Accessibility uplifts and empowers. When you’re creating content for the web, you want to make sure that your website is accessible for everyone. Too often, I find websites that may be readable by screen reader, but are virtually impossible to read by someone with low vision. This not only limits who you can reach with your website, but it also makes it difficult to read for users who don’t have vision issues.
I won’t list websites that are aggressively bad with accessibility and color because they don’t deserve your clicks. I will, however, list two common examples I see on the web:
- Light grey text on a white background
- Red text on a black background
Beyond these obvious and easy to catch examples, it does get a little harder for a developer to know what level of contrast constitutes as accessible. Thankfully there are a set of applicable standards published by W2C entitled Web Content Accessibility Guidelines (WCAG). As of writing, the most up to date version of WCAG is WCAG 2.1. In this standard, there are some helpful guidelines. For example:
Success Criterion 1.4.6 Contrast (Enhanced)
Large-scale text and images of large-scale text have a contrast ratio of at least 4.5:1;
Text or images of text that are part of an inactive user interface component, that are pure decoration, that are not visible to anyone, or that are part of a picture that contains significant other visual content, have no contrast requirement.

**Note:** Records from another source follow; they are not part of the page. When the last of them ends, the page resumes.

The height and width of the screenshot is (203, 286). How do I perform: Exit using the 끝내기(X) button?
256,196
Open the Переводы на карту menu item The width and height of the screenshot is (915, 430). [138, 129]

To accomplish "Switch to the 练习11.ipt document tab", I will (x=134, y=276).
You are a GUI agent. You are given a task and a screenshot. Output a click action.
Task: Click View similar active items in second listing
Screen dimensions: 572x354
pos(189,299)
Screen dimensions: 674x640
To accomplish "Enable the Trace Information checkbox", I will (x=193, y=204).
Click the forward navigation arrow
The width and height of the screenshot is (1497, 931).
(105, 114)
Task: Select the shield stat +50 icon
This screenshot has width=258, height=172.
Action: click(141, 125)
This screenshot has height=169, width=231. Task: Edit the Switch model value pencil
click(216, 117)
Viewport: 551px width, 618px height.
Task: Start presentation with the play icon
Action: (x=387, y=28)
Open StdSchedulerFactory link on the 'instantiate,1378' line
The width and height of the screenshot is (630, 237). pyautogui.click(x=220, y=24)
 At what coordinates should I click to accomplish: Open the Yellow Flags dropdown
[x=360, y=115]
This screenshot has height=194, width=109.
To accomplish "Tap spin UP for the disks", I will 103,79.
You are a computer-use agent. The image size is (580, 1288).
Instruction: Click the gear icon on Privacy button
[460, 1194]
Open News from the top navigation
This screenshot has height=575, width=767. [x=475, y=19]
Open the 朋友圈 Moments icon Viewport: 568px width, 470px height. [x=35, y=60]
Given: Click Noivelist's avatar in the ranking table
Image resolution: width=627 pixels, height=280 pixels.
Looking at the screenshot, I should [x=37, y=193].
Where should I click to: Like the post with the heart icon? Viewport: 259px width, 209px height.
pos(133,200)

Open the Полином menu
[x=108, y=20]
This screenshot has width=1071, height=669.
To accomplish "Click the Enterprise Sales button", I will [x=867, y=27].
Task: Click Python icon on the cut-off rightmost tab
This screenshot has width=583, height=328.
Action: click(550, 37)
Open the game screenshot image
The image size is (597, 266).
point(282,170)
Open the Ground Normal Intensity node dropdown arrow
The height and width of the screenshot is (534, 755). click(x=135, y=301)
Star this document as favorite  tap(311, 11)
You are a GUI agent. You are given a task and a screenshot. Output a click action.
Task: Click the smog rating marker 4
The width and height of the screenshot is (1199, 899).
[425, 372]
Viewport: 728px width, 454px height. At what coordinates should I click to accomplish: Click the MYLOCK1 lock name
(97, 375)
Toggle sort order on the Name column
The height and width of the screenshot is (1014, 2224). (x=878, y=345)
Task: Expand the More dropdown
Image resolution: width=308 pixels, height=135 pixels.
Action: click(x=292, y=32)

With this in mind, you can use the 7:1 ratio as a threshold to see if your website meets the contrast standards. Moreover, there are free tools online that can a developer out. Websites such as colorsafe.co will generate a set of WCAG contrast appropriate colors given a canvas color, font type, font size, and font weight. If you have a preexisting set of colors, websites such as contrastchecker will calculate the ratio for you and let you know if you meet the minimum threshold for the the AA or AAA WCAG contrast standards.